AS CALIFORNIA’S RECORD-WORST DROUGHT continues, local municipalities, farmers, and environmental groups are finding ways to make waves on Capitol Hill. CBS reported Tuesday that 2014 will end as the driest year in the state since 1977—the record-keeping year for water watchers ends in September—and the drought will extend into its fourth winter. As conditions worsen, groups are turning to Congress in an attempt to make themselves heard.
Central to the legislative fight over California’s water is whether environmental restrictions on water use under the Endangered Species Act are partially to blame for water shortages. At least six bills have been introduced that would loosen restrictions designed to protect fish in the San Joaquin River Delta.
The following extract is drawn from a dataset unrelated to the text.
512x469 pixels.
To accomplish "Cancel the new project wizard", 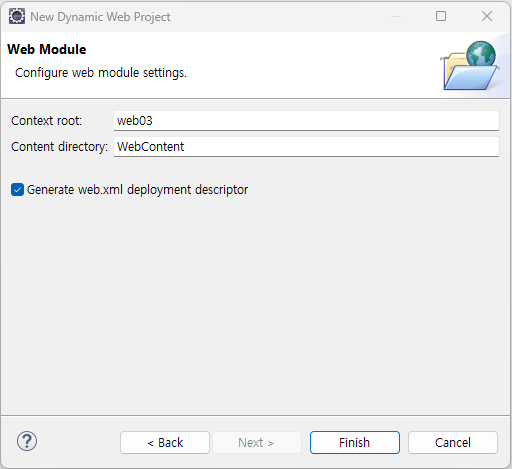I will [x=453, y=443].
However, officials in the U.S. Fish and Wildlife Service and others contend that the ESA has had little impact on water supplies and that the cause of shortages is almost exclusively the drought.
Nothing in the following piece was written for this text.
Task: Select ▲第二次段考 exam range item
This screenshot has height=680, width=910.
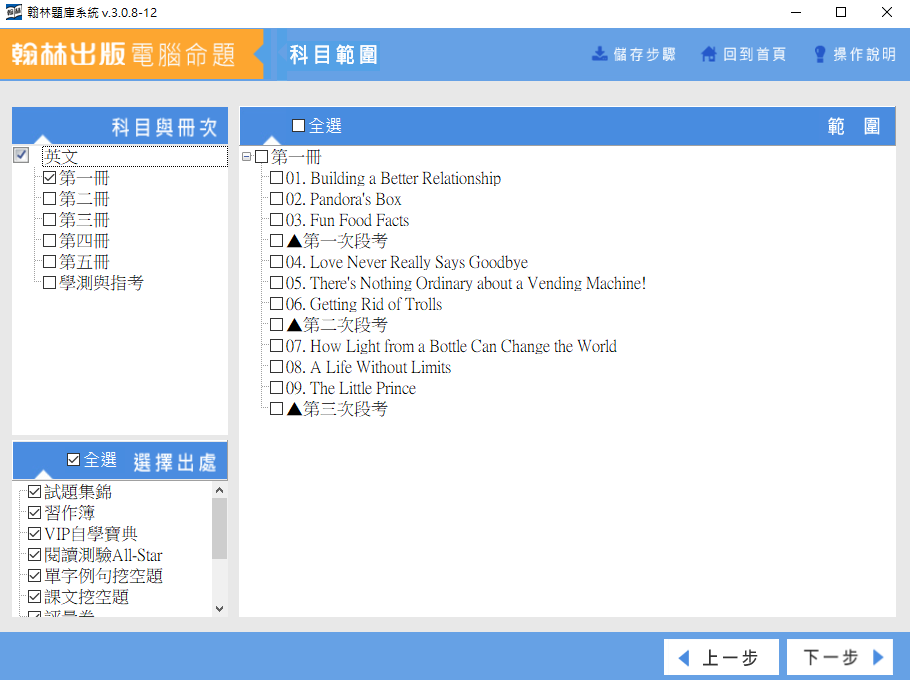Action: pos(337,325)
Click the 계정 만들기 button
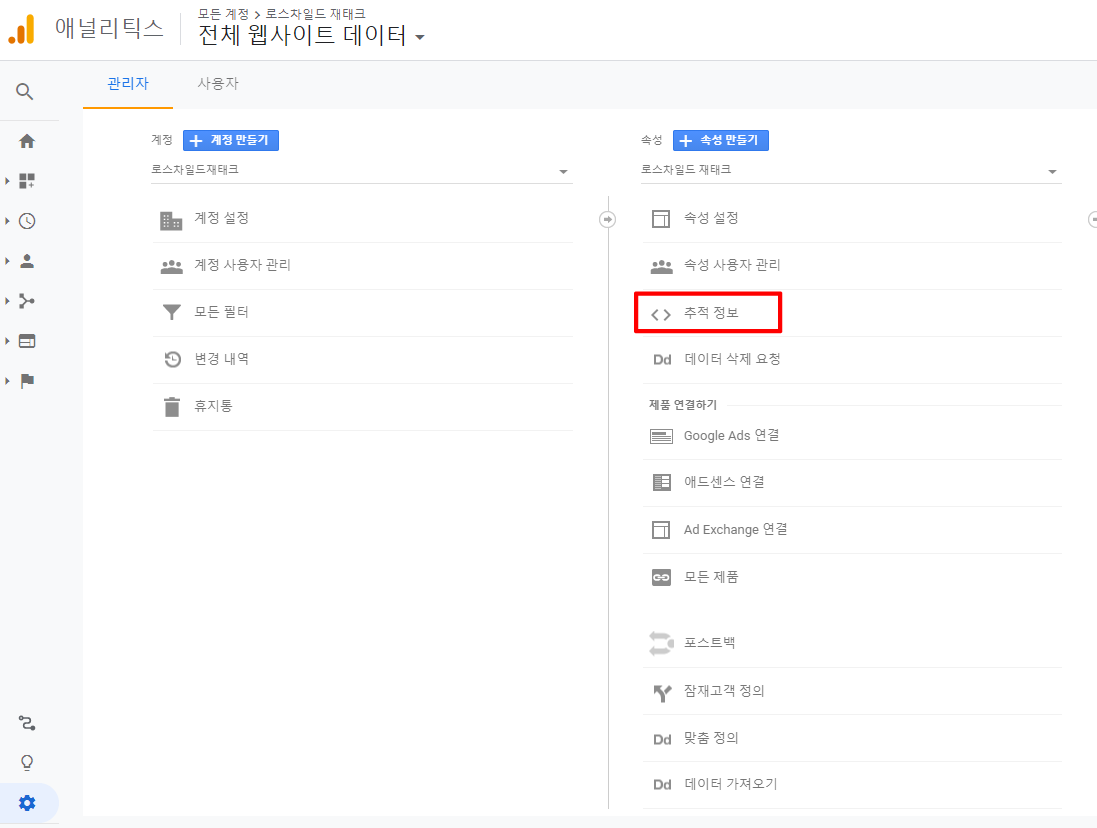This screenshot has height=828, width=1097. pos(231,139)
As the Center for Responsive Politics reports, Westlands Water District, the largest in the nation, has spent $600,000 among four different lobbying firms in an effort to secure more water for its farmers, but environmental groups like Earthjustice point out that agriculture already consumes 80% of the state’s water supply.
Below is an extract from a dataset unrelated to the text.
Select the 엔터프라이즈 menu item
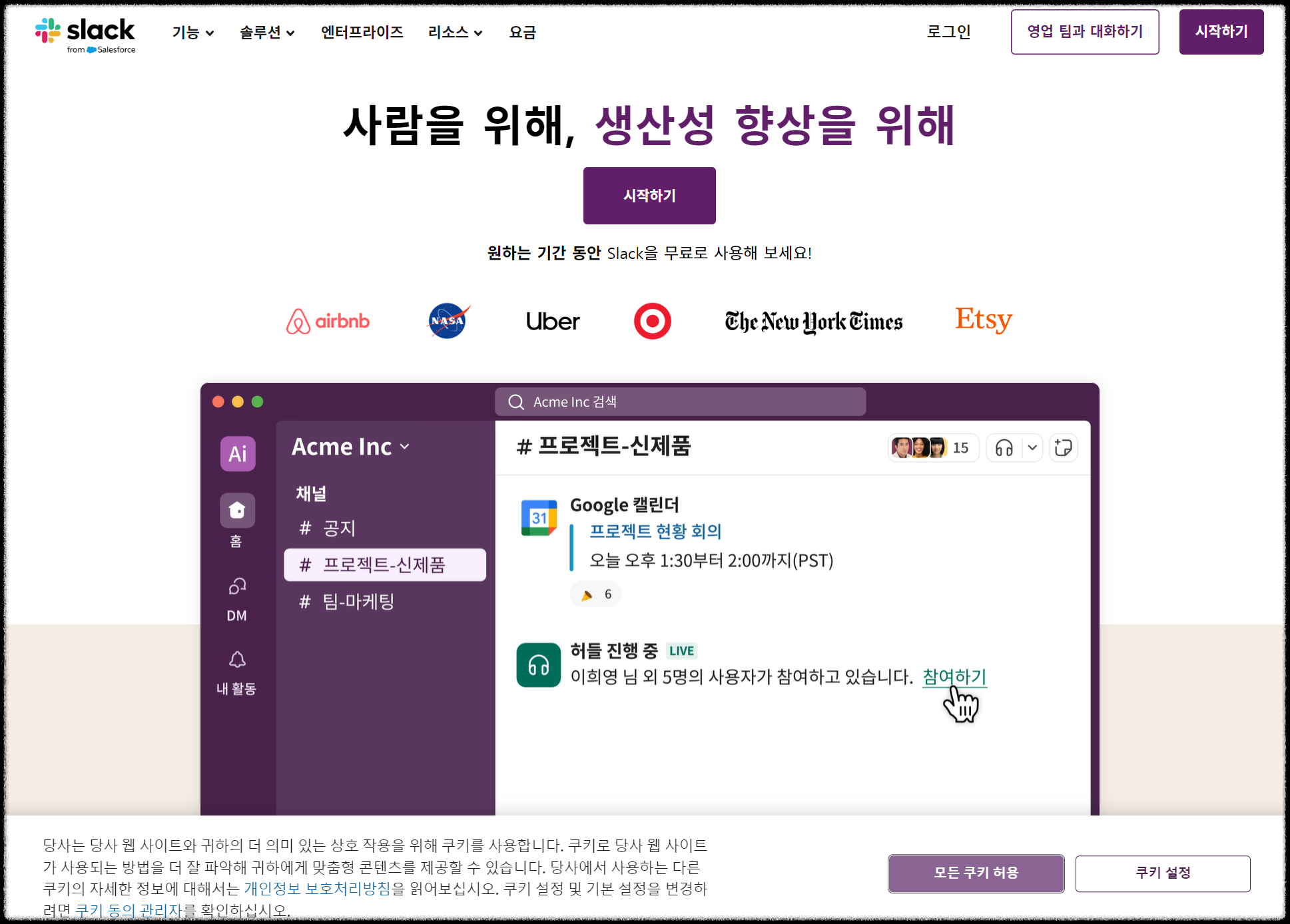The width and height of the screenshot is (1290, 924). click(x=362, y=32)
While Local municipalities might not have that kind of lobbying clout, but the Fresno Bee notes that at least seventeen cities and counties in California passed resolutions urging Congressional action on the drought. These resolutions were presented before a Congressional hearing earlier this month.
California’s Congressional representatives have been pressing their colleagues to take legislative action to mitigate the drought’s impact, but so far Congress has dragged its feet on the issue. With the August recess just ending and November looming, it seems unlikely that significant legislative action happening anytime soon, even as California closes out one of its driest years ever.